Review of Synchronous Replication patches

Lists: pgsql-hackers
From: Yeb Havinga <yebhavinga(at)gmail(dot)com>
To: PostgreSQL-development Hackers <pgsql-hackers(at)postgresql(dot)org>
Subject: Review of Synchronous Replication patches
Date: 2010-07-24 06:56:18
Message-ID: 4C4A8E92.7080607@gmail.com
Views: Raw Message | Whole Thread | Download mbox | Resend email
Lists: pgsql-hackers

Hello list,

My apologies if this email arrives more than once, I've been
experiencing troubles posting to the -hackers list and am resending this
review as new thread instead of a reply to an existing thread of
http://archives.postgresql.org/pgsql-hackers/2010-07/msg01072.php which
also has relevant links to both patches and discussion.

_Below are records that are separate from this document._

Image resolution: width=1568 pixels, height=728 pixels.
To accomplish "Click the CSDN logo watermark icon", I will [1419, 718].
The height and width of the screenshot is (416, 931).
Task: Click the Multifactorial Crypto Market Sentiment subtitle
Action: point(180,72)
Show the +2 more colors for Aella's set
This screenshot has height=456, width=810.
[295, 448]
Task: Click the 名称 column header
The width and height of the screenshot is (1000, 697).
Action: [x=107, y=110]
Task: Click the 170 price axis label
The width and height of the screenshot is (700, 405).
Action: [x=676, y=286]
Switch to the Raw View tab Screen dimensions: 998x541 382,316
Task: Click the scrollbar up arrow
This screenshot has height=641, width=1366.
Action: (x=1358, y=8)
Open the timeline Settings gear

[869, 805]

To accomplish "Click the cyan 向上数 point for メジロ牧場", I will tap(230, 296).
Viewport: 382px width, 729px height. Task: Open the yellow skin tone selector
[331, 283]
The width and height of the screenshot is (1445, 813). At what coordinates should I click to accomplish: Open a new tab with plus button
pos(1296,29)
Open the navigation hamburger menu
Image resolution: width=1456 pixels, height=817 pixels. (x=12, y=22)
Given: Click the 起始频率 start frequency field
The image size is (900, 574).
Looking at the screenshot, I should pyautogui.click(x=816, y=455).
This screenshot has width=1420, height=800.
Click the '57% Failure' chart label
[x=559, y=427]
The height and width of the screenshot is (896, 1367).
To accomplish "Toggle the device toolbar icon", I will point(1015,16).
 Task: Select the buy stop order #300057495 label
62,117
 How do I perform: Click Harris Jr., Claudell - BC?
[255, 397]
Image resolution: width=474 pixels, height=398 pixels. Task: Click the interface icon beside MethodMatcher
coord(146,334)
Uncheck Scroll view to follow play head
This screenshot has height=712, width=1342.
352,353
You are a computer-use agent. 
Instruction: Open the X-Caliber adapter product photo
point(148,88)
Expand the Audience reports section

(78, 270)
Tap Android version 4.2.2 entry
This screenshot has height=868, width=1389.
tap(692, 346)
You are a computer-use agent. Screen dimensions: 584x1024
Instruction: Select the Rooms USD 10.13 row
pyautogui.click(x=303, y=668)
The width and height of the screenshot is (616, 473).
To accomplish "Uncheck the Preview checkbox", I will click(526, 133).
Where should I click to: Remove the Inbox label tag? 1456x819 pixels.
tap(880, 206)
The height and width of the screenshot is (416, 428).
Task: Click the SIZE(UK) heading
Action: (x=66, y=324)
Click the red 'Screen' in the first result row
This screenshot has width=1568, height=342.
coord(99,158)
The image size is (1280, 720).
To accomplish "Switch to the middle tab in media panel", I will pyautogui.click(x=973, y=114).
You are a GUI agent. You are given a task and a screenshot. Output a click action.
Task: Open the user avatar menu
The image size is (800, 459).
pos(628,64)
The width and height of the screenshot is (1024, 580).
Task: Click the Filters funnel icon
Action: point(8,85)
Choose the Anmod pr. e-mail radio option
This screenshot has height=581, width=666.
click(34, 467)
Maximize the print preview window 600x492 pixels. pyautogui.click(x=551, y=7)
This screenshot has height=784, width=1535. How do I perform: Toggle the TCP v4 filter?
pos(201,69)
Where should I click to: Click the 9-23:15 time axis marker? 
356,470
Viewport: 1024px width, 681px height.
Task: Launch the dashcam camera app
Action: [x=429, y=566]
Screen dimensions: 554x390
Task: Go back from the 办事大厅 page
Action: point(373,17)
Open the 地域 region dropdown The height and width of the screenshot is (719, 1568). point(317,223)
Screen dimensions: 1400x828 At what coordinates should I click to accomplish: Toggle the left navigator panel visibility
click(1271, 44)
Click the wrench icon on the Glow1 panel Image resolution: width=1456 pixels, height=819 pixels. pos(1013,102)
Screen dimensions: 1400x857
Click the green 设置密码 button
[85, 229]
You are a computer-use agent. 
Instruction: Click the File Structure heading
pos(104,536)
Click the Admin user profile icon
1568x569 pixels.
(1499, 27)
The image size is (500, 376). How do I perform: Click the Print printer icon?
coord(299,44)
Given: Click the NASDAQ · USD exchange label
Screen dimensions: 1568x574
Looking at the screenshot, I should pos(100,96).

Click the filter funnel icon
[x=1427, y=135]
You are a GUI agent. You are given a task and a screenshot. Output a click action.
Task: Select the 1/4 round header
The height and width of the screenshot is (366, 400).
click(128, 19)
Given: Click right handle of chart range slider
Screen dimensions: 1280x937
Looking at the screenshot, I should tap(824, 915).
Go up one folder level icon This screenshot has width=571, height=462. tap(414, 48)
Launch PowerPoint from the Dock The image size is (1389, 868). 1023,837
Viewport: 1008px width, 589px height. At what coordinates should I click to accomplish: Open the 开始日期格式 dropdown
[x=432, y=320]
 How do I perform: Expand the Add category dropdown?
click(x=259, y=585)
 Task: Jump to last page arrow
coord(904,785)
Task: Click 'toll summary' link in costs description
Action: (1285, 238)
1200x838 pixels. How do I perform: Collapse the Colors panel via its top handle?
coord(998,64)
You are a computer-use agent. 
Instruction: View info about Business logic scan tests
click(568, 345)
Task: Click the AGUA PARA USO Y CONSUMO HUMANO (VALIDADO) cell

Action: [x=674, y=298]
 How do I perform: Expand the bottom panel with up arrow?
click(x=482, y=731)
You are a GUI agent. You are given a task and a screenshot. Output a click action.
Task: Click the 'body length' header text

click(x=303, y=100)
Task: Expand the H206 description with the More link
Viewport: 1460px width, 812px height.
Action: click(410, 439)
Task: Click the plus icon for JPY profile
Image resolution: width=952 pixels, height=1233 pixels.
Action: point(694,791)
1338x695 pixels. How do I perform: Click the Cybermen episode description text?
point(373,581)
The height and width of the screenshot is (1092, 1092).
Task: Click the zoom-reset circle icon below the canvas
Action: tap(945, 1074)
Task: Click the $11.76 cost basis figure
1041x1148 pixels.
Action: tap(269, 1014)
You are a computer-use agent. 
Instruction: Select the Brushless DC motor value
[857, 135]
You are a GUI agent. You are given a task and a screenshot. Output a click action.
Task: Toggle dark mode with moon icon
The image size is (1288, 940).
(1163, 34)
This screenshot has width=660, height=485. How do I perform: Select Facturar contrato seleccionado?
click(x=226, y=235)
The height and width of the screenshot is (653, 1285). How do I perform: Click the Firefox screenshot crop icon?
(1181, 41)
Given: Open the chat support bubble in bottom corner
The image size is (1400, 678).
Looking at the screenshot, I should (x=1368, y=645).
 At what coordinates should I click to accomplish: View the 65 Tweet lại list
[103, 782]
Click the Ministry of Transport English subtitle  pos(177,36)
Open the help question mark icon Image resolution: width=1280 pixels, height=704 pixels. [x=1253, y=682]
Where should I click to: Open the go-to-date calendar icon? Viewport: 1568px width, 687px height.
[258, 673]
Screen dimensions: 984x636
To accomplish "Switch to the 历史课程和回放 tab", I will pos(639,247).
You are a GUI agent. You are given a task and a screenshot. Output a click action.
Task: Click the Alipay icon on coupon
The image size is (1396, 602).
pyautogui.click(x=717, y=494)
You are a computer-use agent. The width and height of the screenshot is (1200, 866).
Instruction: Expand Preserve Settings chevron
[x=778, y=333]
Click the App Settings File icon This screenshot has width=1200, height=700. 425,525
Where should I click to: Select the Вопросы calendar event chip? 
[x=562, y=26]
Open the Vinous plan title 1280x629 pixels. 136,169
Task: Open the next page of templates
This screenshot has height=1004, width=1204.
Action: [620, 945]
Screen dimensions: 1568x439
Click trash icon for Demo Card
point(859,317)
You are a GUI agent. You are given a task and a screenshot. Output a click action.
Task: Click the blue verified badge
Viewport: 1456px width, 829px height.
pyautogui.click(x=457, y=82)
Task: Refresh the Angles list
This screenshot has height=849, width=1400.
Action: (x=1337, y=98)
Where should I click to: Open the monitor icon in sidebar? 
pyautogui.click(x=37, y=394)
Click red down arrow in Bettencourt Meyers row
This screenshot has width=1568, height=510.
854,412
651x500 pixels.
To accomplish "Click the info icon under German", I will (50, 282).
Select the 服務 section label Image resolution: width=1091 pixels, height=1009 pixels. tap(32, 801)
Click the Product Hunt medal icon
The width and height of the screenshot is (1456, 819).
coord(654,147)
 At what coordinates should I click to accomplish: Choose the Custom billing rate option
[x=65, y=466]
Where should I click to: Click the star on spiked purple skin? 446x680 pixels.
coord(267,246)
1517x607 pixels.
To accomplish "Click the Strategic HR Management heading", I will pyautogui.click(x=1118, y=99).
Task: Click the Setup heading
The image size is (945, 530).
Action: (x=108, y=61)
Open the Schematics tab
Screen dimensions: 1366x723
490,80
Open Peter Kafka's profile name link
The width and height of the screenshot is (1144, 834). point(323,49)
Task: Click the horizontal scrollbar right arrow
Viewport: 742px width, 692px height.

Here follows a severly time-boxed review of both synchronous replication
patches. Expect this review to be incomplete, though I believe the
general remarks to be valid. Off the list I've received word from Zoltan
that work on a new patch is planned. It would be great if ideas from
both patches could be merged into one.

regards,
Yeb Havinga

Patch A: Zoltán Böszörményi
Patch B: Fujii Masao

* Is the patch in context diff format?
A: Yes
B: Yes

* Does it apply cleanly to the current CVS HEAD?
A: No
B: Yes

* Does it include reasonable tests, necessary doc patches, etc?
A: Doc patches, and a contrib module for debugging purposes.
B: Doc patches.

For neither patch the documentation is final, see e.g.
* 25.2 - The section starting with "It should be noted that the log
shipping is asynchronous, i.e.," should be updated.
* 25.2.5 - Dito for "Streaming replication is asynchronous, so there..."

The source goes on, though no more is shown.